> Challenges:
(a) Echo the portion of the economic outlook piece starting at "The last quarter" and ending at "sharp decline -5%.".
(b) Answer these questions using the economic outlook piece:
(i) What inflation rate does it give for the last quarter of 2011?
(ii) On what date was the RBI monetary review?
(iii) What value does it give for the Rupee against a dollar?

* START Supplied text *

2011 was bad but 2012 will be worst

2011 was the year in which equity markets were almost flat and volatile in small range. The prices of gold and silver plumbed almost 20% in 2011. This rise in price of precious metals shows that it is better to invest in safe heaven, being the best hedge against inflation.


The last quarter of 2011 was even more worse where the inflation remained high at 9.8% and also the interest rates rose. This shows a negative sign of the economy where even the IIP numbers were on a sharp decline -5%.
RBI in its monetary review on 16th Dec 2011 needs to look in this issue and find some measures to cut on rates. As firms which are capital intensive tend to borrow less and so produce less in times of rising interest rates and hovering inflation. This affects the growth of overall economy. Considering the current situation where there is financial crises in Europe the demand for products is less so exports are declining. Over which the depreciation in Rupee 53.65 vs a dollar is another concern affecting the exporters and has also increased government expenditure and lead to fiscal deficit.


So what I conclude is all problems are carried forward in preceding year (2012) missing to look for solutions of problems of 2011. Which are the depreciation in rupee, out flow seen by foreign investors, fiscal deficit, rising government expenditure, rising interest rates, rising inflation, political instability, pending corruption charges etc. Affecting the sentiments of foreign investors.  All old problems are carried away and new problems shall arise out of these issues making 2012 more worse than 2011. Experts predict that current financial crises is far more worse than The Lehman crises. Our government claims that India has a shield against global financial crises but the domestic issues mentioned above are also the hampering factors affecting growth of our nation. All we need is efficient and effective governing bodies who can resolve this issues.

* END Supplied text *
* START Dataset extract *

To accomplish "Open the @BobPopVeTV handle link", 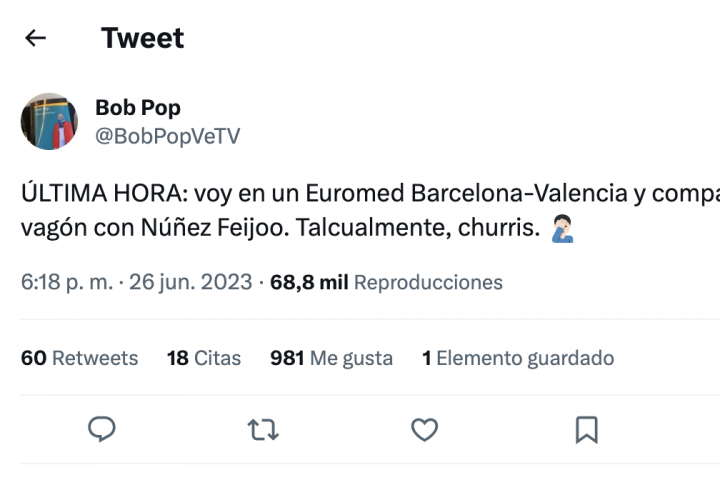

* END Dataset extract *

> Results in order:
(a)
The last quarter of 2011 was even more worse where the inflation remained high at 9.8% and also the interest rates rose. This shows a negative sign of the economy where even the IIP numbers were on a sharp decline -5%.

(b)
(i) 9.8%
(ii) 16th Dec 2011
(iii) 53.65